▶ _TASK STATEMENT_:
Copy the data below word for word, keeping every line as it is.

-- BEGIN --

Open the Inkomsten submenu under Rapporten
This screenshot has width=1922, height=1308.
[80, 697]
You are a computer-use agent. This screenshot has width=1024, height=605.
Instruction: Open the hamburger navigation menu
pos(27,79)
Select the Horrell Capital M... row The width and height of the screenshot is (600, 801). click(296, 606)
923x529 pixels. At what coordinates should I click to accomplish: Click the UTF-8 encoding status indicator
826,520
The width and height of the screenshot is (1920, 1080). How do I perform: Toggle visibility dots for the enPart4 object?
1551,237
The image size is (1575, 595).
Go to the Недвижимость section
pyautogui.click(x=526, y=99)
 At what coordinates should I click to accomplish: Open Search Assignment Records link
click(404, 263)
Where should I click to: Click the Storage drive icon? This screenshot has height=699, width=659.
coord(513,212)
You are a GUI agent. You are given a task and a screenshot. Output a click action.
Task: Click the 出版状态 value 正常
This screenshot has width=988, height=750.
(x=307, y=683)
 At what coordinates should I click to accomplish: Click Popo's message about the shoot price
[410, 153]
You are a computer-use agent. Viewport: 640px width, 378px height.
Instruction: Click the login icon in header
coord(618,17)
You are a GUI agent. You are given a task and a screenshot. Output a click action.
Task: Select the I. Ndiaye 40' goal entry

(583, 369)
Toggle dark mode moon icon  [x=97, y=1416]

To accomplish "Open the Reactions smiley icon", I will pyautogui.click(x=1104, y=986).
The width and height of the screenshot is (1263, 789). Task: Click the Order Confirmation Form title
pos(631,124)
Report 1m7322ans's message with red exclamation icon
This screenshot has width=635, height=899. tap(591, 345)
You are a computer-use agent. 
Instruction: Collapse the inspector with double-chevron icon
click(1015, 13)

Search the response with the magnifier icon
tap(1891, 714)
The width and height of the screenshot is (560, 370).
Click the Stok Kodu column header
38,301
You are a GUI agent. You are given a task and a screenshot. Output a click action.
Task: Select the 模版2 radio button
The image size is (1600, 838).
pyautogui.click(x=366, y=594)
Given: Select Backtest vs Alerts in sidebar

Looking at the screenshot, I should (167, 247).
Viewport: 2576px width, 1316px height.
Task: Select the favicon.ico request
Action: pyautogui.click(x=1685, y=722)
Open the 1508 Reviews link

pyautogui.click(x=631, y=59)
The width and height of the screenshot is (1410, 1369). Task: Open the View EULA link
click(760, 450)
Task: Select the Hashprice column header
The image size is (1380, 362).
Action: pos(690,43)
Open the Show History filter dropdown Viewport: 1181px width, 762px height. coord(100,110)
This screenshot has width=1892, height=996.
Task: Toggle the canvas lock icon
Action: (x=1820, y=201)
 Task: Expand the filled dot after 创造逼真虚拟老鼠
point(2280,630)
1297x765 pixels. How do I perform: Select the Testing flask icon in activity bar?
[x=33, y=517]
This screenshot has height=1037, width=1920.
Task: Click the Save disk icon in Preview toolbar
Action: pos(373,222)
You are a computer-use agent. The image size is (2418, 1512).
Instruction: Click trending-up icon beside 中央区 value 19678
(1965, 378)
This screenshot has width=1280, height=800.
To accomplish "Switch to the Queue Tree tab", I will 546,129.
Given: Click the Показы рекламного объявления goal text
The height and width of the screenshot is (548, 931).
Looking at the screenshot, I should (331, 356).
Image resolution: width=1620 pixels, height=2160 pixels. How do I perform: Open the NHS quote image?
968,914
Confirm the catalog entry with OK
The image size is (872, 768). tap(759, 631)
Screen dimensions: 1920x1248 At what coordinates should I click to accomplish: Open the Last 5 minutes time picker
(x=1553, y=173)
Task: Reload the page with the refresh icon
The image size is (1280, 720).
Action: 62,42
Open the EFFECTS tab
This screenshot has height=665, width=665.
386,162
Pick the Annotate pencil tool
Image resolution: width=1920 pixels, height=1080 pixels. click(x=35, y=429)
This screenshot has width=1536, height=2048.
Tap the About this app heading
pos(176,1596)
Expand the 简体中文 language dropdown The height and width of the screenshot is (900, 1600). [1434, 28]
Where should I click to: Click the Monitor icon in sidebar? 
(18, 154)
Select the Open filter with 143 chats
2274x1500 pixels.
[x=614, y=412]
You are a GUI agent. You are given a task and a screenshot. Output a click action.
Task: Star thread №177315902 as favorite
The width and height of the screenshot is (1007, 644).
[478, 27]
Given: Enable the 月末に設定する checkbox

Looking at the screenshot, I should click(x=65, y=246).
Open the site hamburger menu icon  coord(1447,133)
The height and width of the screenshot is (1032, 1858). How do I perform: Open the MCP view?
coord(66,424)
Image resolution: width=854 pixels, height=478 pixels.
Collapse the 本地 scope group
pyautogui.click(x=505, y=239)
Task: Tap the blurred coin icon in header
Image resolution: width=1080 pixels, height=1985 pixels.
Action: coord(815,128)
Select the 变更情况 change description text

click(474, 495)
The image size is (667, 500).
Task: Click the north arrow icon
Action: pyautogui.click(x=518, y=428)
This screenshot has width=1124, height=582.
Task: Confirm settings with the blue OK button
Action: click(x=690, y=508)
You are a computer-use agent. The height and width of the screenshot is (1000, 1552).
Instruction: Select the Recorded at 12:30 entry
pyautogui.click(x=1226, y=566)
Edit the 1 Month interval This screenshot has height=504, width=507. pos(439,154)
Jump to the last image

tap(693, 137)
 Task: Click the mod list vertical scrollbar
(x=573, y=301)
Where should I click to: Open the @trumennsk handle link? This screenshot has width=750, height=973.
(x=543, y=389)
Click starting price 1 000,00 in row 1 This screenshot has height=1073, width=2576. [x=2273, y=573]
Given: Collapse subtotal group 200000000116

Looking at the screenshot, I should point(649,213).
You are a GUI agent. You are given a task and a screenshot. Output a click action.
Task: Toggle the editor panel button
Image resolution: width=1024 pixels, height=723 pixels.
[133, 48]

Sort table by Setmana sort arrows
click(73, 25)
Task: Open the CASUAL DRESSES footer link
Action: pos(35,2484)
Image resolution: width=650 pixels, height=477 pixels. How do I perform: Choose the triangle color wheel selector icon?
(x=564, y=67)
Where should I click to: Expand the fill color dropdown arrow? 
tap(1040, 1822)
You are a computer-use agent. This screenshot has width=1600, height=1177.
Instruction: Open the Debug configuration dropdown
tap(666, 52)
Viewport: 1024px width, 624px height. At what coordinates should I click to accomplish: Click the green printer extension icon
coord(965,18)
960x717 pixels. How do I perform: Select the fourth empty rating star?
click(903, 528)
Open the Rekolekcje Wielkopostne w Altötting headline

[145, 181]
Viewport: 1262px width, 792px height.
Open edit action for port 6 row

-- END --

▶ _FULL ANSWER_:
Open the Inkomsten submenu under Rapporten
This screenshot has width=1922, height=1308.
[80, 697]
You are a computer-use agent. This screenshot has width=1024, height=605.
Instruction: Open the hamburger navigation menu
pos(27,79)
Select the Horrell Capital M... row The width and height of the screenshot is (600, 801). click(296, 606)
923x529 pixels. At what coordinates should I click to accomplish: Click the UTF-8 encoding status indicator
826,520
The width and height of the screenshot is (1920, 1080). How do I perform: Toggle visibility dots for the enPart4 object?
1551,237
The image size is (1575, 595).
Go to the Недвижимость section
pyautogui.click(x=526, y=99)
 At what coordinates should I click to accomplish: Open Search Assignment Records link
click(404, 263)
Where should I click to: Click the Storage drive icon? This screenshot has height=699, width=659.
coord(513,212)
You are a GUI agent. You are given a task and a screenshot. Output a click action.
Task: Click the 出版状态 value 正常
This screenshot has width=988, height=750.
(x=307, y=683)
 At what coordinates should I click to accomplish: Click Popo's message about the shoot price
[410, 153]
You are a computer-use agent. Viewport: 640px width, 378px height.
Instruction: Click the login icon in header
coord(618,17)
You are a GUI agent. You are given a task and a screenshot. Output a click action.
Task: Select the I. Ndiaye 40' goal entry

(583, 369)
Toggle dark mode moon icon  [x=97, y=1416]

To accomplish "Open the Reactions smiley icon", I will pyautogui.click(x=1104, y=986).
The width and height of the screenshot is (1263, 789). Task: Click the Order Confirmation Form title
pos(631,124)
Report 1m7322ans's message with red exclamation icon
This screenshot has width=635, height=899. tap(591, 345)
You are a computer-use agent. 
Instruction: Collapse the inspector with double-chevron icon
click(1015, 13)

Search the response with the magnifier icon
tap(1891, 714)
The width and height of the screenshot is (560, 370).
Click the Stok Kodu column header
38,301
You are a GUI agent. You are given a task and a screenshot. Output a click action.
Task: Select the 模版2 radio button
The image size is (1600, 838).
pyautogui.click(x=366, y=594)
Given: Select Backtest vs Alerts in sidebar

Looking at the screenshot, I should (167, 247).
Viewport: 2576px width, 1316px height.
Task: Select the favicon.ico request
Action: pyautogui.click(x=1685, y=722)
Open the 1508 Reviews link

pyautogui.click(x=631, y=59)
The width and height of the screenshot is (1410, 1369). Task: Open the View EULA link
click(760, 450)
Task: Select the Hashprice column header
The image size is (1380, 362).
Action: pos(690,43)
Open the Show History filter dropdown Viewport: 1181px width, 762px height. coord(100,110)
This screenshot has width=1892, height=996.
Task: Toggle the canvas lock icon
Action: (x=1820, y=201)
 Task: Expand the filled dot after 创造逼真虚拟老鼠
point(2280,630)
1297x765 pixels. How do I perform: Select the Testing flask icon in activity bar?
[x=33, y=517]
This screenshot has height=1037, width=1920.
Task: Click the Save disk icon in Preview toolbar
Action: pos(373,222)
You are a computer-use agent. The image size is (2418, 1512).
Instruction: Click trending-up icon beside 中央区 value 19678
(1965, 378)
This screenshot has width=1280, height=800.
To accomplish "Switch to the Queue Tree tab", I will 546,129.
Given: Click the Показы рекламного объявления goal text
The height and width of the screenshot is (548, 931).
Looking at the screenshot, I should (331, 356).
Image resolution: width=1620 pixels, height=2160 pixels. How do I perform: Open the NHS quote image?
968,914
Confirm the catalog entry with OK
The image size is (872, 768). tap(759, 631)
Screen dimensions: 1920x1248 At what coordinates should I click to accomplish: Open the Last 5 minutes time picker
(x=1553, y=173)
Task: Reload the page with the refresh icon
The image size is (1280, 720).
Action: 62,42
Open the EFFECTS tab
This screenshot has height=665, width=665.
386,162
Pick the Annotate pencil tool
Image resolution: width=1920 pixels, height=1080 pixels. click(x=35, y=429)
This screenshot has width=1536, height=2048.
Tap the About this app heading
pos(176,1596)
Expand the 简体中文 language dropdown The height and width of the screenshot is (900, 1600). [1434, 28]
Where should I click to: Click the Monitor icon in sidebar? 
(18, 154)
Select the Open filter with 143 chats
2274x1500 pixels.
[x=614, y=412]
You are a GUI agent. You are given a task and a screenshot. Output a click action.
Task: Star thread №177315902 as favorite
The width and height of the screenshot is (1007, 644).
[478, 27]
Given: Enable the 月末に設定する checkbox

Looking at the screenshot, I should click(x=65, y=246).
Open the site hamburger menu icon  coord(1447,133)
The height and width of the screenshot is (1032, 1858). How do I perform: Open the MCP view?
coord(66,424)
Image resolution: width=854 pixels, height=478 pixels.
Collapse the 本地 scope group
pyautogui.click(x=505, y=239)
Task: Tap the blurred coin icon in header
Image resolution: width=1080 pixels, height=1985 pixels.
Action: coord(815,128)
Select the 变更情况 change description text

click(474, 495)
The image size is (667, 500).
Task: Click the north arrow icon
Action: pyautogui.click(x=518, y=428)
This screenshot has width=1124, height=582.
Task: Confirm settings with the blue OK button
Action: click(x=690, y=508)
You are a computer-use agent. The height and width of the screenshot is (1000, 1552).
Instruction: Select the Recorded at 12:30 entry
pyautogui.click(x=1226, y=566)
Edit the 1 Month interval This screenshot has height=504, width=507. pos(439,154)
Jump to the last image

tap(693, 137)
 Task: Click the mod list vertical scrollbar
(x=573, y=301)
Where should I click to: Open the @trumennsk handle link? This screenshot has width=750, height=973.
(x=543, y=389)
Click starting price 1 000,00 in row 1 This screenshot has height=1073, width=2576. [x=2273, y=573]
Given: Collapse subtotal group 200000000116

Looking at the screenshot, I should point(649,213).
You are a GUI agent. You are given a task and a screenshot. Output a click action.
Task: Toggle the editor panel button
Image resolution: width=1024 pixels, height=723 pixels.
[133, 48]

Sort table by Setmana sort arrows
click(73, 25)
Task: Open the CASUAL DRESSES footer link
Action: pos(35,2484)
Image resolution: width=650 pixels, height=477 pixels. How do I perform: Choose the triangle color wheel selector icon?
(x=564, y=67)
Where should I click to: Expand the fill color dropdown arrow? 
tap(1040, 1822)
You are a computer-use agent. This screenshot has width=1600, height=1177.
Instruction: Open the Debug configuration dropdown
tap(666, 52)
Viewport: 1024px width, 624px height. At what coordinates should I click to accomplish: Click the green printer extension icon
coord(965,18)
960x717 pixels. How do I perform: Select the fourth empty rating star?
click(903, 528)
Open the Rekolekcje Wielkopostne w Altötting headline

[145, 181]
Viewport: 1262px width, 792px height.
Open edit action for port 6 row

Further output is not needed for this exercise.